## What this task involves
Once the line containing "Task: Click header profile avatar picture" is found in the data below, output that line and every line after it through the last, unchanged and with nothing else.

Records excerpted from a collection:
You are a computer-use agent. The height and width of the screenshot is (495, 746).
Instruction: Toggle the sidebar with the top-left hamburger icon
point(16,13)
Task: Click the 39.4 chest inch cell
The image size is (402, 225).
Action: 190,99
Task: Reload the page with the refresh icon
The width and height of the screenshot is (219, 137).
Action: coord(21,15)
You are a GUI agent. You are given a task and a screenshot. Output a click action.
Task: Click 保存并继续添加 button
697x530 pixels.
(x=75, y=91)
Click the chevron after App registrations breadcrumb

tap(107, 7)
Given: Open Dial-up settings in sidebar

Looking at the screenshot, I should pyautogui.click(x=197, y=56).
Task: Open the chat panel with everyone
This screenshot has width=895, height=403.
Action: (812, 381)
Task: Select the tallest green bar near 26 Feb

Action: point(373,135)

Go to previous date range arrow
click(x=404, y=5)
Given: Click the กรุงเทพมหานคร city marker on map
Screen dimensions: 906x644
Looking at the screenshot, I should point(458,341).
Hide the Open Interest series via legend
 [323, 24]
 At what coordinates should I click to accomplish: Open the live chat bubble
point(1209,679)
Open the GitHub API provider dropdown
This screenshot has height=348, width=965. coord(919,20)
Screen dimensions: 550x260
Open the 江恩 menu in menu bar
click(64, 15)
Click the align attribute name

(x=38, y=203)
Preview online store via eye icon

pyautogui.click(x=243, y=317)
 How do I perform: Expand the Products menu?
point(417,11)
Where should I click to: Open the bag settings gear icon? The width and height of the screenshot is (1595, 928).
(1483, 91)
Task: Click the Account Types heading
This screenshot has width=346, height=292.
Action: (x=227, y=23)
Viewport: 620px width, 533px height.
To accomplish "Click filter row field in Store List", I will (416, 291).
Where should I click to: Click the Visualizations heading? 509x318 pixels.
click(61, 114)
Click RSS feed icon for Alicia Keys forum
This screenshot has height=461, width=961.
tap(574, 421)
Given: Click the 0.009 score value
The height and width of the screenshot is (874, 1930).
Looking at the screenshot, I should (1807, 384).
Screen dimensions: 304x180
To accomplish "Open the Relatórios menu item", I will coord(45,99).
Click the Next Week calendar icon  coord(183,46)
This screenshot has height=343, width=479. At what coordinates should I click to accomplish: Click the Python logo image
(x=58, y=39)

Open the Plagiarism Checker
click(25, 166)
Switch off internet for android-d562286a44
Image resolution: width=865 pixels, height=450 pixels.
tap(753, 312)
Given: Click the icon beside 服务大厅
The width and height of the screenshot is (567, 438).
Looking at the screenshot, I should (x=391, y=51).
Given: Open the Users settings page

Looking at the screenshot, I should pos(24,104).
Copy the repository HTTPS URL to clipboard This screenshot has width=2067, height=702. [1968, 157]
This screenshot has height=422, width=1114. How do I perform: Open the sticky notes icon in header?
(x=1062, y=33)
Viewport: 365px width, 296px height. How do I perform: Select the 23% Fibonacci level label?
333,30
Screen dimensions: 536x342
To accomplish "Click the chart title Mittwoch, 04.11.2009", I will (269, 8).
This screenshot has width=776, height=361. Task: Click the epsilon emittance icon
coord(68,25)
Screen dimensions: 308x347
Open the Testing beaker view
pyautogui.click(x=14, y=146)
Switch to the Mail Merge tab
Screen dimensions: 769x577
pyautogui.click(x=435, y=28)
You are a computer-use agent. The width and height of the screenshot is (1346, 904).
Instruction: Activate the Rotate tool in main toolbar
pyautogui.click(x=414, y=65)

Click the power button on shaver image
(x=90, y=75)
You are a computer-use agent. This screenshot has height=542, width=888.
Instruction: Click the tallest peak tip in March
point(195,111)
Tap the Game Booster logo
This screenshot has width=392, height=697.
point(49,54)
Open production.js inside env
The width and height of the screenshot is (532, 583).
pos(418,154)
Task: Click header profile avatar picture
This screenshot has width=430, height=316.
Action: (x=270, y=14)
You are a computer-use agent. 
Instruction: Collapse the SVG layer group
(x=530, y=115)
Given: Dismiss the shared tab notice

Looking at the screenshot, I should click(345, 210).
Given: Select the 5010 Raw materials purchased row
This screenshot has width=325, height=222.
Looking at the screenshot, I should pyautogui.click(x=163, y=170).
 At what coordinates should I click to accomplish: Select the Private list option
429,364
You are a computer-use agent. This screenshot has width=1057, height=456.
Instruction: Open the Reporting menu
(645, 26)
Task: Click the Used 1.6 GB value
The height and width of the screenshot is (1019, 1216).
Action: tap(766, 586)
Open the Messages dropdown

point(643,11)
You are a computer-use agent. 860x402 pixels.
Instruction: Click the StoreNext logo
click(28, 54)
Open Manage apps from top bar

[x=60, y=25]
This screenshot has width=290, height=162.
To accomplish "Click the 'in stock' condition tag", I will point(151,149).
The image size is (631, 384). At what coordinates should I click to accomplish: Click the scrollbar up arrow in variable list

## Task response
Task: Click header profile avatar picture
This screenshot has width=430, height=316.
Action: (x=270, y=14)
You are a computer-use agent. 
Instruction: Collapse the SVG layer group
(x=530, y=115)
Given: Dismiss the shared tab notice

Looking at the screenshot, I should click(345, 210).
Given: Select the 5010 Raw materials purchased row
This screenshot has width=325, height=222.
Looking at the screenshot, I should pyautogui.click(x=163, y=170).
 At what coordinates should I click to accomplish: Select the Private list option
429,364
You are a computer-use agent. This screenshot has width=1057, height=456.
Instruction: Open the Reporting menu
(645, 26)
Task: Click the Used 1.6 GB value
The height and width of the screenshot is (1019, 1216).
Action: tap(766, 586)
Open the Messages dropdown

point(643,11)
You are a computer-use agent. 860x402 pixels.
Instruction: Click the StoreNext logo
click(28, 54)
Open Manage apps from top bar

[x=60, y=25]
This screenshot has width=290, height=162.
To accomplish "Click the 'in stock' condition tag", I will point(151,149).
The image size is (631, 384). At what coordinates should I click to accomplish: Click the scrollbar up arrow in variable list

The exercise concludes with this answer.